*Description of the task*. Locate every line in the material below that has the word "folder". Copy each of those lines.

*Dataset entries*.
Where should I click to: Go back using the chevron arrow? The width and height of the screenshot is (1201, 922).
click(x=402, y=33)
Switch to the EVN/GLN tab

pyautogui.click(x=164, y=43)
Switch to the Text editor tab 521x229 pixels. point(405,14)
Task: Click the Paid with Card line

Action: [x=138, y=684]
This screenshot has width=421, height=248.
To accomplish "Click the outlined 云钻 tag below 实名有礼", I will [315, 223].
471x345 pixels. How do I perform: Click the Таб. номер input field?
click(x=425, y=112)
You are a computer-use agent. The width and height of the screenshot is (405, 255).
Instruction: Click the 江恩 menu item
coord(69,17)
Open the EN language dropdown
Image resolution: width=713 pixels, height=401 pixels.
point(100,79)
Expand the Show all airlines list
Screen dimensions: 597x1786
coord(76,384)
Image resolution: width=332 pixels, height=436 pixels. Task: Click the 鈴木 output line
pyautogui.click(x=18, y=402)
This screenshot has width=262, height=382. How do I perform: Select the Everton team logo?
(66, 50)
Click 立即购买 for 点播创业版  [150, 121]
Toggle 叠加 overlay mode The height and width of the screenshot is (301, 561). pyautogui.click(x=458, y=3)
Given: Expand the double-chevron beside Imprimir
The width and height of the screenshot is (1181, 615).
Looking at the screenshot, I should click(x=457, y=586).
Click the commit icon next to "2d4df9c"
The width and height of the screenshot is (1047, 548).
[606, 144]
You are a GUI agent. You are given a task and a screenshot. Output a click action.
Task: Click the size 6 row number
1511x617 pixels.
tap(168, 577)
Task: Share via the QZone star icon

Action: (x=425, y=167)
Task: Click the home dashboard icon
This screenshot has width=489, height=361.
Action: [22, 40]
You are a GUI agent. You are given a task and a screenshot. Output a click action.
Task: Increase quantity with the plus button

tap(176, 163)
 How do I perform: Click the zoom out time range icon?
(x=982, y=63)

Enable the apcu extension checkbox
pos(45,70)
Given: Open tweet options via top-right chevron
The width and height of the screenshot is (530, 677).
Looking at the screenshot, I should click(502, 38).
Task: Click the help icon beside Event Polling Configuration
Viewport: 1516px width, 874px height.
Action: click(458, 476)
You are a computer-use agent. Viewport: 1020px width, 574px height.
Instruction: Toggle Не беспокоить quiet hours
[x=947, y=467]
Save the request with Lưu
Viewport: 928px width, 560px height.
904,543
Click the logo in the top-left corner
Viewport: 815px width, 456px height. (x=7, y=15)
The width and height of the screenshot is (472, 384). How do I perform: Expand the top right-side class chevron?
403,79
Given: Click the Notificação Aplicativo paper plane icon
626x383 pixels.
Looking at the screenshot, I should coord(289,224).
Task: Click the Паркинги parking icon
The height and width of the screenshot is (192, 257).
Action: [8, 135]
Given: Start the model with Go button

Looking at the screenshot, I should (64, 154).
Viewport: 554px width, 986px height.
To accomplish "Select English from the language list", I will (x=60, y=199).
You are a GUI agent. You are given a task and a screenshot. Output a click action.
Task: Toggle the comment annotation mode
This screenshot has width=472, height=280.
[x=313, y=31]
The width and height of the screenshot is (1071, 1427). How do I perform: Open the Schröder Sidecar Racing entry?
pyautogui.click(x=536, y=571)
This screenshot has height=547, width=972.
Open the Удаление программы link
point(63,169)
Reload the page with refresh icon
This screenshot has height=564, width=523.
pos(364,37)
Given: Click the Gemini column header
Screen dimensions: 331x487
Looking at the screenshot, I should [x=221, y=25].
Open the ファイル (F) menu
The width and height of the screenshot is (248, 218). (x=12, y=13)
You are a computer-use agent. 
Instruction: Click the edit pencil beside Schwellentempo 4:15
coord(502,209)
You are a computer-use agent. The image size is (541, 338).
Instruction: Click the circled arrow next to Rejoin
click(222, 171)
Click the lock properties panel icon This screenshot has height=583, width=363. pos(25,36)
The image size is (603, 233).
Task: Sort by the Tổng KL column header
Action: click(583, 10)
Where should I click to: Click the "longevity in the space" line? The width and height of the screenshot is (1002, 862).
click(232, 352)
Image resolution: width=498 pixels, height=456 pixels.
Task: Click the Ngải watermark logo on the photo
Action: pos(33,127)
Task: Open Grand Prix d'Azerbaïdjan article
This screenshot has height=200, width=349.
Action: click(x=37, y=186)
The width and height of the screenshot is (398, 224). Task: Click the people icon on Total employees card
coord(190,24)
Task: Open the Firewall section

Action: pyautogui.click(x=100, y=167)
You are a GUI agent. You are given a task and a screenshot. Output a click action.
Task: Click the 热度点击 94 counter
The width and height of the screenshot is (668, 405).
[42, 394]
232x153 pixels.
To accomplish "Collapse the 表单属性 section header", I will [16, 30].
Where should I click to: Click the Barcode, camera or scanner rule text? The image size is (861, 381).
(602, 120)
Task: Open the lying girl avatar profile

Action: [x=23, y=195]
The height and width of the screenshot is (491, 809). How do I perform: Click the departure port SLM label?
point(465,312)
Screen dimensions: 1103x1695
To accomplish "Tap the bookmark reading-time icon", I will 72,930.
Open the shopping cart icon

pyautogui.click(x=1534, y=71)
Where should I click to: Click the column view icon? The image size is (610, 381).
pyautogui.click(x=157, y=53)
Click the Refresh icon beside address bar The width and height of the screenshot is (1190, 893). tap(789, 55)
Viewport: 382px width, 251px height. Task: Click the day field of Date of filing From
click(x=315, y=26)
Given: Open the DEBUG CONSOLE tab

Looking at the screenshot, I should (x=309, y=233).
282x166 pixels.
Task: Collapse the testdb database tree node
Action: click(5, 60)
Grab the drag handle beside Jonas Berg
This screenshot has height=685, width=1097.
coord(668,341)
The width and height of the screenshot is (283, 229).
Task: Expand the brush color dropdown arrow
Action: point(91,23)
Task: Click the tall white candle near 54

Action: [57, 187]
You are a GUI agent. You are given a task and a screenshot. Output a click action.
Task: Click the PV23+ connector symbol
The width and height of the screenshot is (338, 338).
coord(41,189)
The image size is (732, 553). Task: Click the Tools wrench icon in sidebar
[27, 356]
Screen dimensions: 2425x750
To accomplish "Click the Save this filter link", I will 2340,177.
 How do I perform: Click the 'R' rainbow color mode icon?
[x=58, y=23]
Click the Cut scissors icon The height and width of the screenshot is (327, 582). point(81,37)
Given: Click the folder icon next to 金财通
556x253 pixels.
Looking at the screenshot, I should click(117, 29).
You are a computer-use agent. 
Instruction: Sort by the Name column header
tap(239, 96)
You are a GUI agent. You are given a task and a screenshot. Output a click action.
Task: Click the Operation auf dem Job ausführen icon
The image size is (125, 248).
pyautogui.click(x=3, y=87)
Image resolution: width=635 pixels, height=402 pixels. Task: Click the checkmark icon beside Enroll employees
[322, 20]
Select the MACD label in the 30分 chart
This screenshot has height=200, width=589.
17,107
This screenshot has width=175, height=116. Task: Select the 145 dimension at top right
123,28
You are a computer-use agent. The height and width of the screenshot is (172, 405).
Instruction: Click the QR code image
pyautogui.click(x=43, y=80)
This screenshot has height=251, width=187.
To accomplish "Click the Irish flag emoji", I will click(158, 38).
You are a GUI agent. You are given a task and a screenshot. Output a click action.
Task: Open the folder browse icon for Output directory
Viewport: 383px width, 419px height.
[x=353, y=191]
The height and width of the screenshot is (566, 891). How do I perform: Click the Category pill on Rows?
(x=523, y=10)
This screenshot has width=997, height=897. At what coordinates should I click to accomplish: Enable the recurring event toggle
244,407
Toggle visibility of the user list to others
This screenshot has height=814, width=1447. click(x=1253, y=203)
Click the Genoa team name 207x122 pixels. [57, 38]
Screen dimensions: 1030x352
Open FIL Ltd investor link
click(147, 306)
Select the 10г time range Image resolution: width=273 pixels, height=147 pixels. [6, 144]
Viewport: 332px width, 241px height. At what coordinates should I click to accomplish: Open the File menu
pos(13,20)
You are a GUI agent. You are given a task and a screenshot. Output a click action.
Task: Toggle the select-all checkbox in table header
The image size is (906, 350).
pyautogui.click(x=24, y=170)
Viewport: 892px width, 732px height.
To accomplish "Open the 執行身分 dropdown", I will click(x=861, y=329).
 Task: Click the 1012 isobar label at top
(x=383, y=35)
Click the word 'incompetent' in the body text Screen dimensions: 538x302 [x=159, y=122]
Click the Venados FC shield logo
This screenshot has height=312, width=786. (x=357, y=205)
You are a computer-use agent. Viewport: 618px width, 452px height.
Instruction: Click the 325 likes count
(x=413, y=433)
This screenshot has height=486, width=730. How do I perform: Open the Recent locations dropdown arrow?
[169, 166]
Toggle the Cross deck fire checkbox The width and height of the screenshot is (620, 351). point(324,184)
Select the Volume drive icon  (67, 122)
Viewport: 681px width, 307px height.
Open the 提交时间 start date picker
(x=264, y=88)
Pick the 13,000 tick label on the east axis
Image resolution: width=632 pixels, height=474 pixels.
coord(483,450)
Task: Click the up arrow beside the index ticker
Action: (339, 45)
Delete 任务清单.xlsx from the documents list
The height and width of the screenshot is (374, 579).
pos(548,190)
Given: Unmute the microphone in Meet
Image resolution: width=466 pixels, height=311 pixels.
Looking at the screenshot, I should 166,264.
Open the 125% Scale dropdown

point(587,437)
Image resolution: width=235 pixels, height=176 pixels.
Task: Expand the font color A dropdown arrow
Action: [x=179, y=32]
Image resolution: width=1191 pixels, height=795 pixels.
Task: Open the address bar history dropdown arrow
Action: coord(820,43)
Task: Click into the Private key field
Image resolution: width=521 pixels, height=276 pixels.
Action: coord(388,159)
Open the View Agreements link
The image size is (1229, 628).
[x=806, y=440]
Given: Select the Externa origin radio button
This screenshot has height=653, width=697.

*Output of the exercise*.
Given: Click the folder icon next to 金财通
Task: Open the folder browse icon for Output directory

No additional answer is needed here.